The true origins of Barolo can be traced to the period of Italy's Risorgimento, the movement for the re-unification of the country, and began in the cellars of the castle of the Falletti marquises in Barolo. Giulietta Vitturina Colbert di Maulévrier, the wife of Tancredi Falletti, wished that her Nebbiolo-based wine be called by the name of Barolo, the township where it was born. Barolo, at the time, was a sweet wine. It was Camillo Benso, Count of Cavour, a friend of Giulietta Falletti and the first Prime Minister of a United Italy, who made the first dry version. The estate of Giacomo Fenocchio, founded in 1864, still makes Barolo in this traditional style.
"For over five generations - explains Claudio Finocchio, estate owner along with his brothers and house winemaker - our estate produces, ferments, and ages great wines from the grapes of our proprietary vineyards in the heart of the classic zone for Barolo. My great-great grandfather Giovanni Fenocchio, the head of the family dynasty, was accustomed to say: "everyone makes wine in the same way because this is how it should be made, it is not up to us to change an entire method and culture."
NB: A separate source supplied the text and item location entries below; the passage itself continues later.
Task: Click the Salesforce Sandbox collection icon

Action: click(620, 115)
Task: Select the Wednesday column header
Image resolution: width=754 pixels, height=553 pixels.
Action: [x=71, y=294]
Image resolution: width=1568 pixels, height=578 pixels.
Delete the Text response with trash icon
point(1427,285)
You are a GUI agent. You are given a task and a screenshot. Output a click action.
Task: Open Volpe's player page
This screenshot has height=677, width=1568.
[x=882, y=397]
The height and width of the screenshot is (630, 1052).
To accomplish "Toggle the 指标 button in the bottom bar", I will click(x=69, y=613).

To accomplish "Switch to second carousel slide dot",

The Barolo of the Fenocchio estate is made with a lengthy period of skin contact during fermentation, never less than ten days, and without the use of rotary fermentation tanks.
Shortcuts are never used. "Fermentation is completely natural" - continues Claudio Fenocchio - "and is entirely carried out by the local micro-flora, with no use of selected yeasts. Temperature is kept under control by means of daily pumping over of the cap skins."
Barolo is a noble and demanding wine, one to be made without any attempt to force or to speed up the results, with respect for the time it needs and the rules which this imposes. It is a wine which was born to evolve over time, a wine to wait for.
"Our Barolo" - declares Claudio Fenocchio - "is aged for five months in stainless steel tanks and two years in Slavonian oak casks, some as large as fifty hectolitres, and is then given an additional year of bottle aging. No use whatsoever is made of small oak barrels, too aromatic for this wine, which would risk modifying its unique personality. Complex and intriguing aromas and flavours emerge over time for palates ready to perceive new and different sensations, and truly fascinating ones."
The Fenocchio brothers personally take charge of the vineyards work, which is carried out with modern techniques, those suitable for maintaining ecological balance and respect for the environment. The work is carefully and meticulously done but without any attempt to drastically reduce yields: approximately 5,5 tons per hectare (little more than two tons per acre) in the case of the Barolo Villero, seven tons per hectare (2,8 tons per acre) for the Cannubi and Bussia Barolo.
Balanced yields, neither excessively generous nor excessively low, give wines of fine balance, with proper tannic structure and colour concentration and no loss of finesse in the wines. Barolo is a wine which one falls in love with, a unique wine born in a unique place.
To conclude, with the words of Giovanni Fenocchio, who has lived to preserve the traditions of this great wine: "finding new techniques and formulas might be interesting, but the more you experiment with novelties the more our wines will remain unique."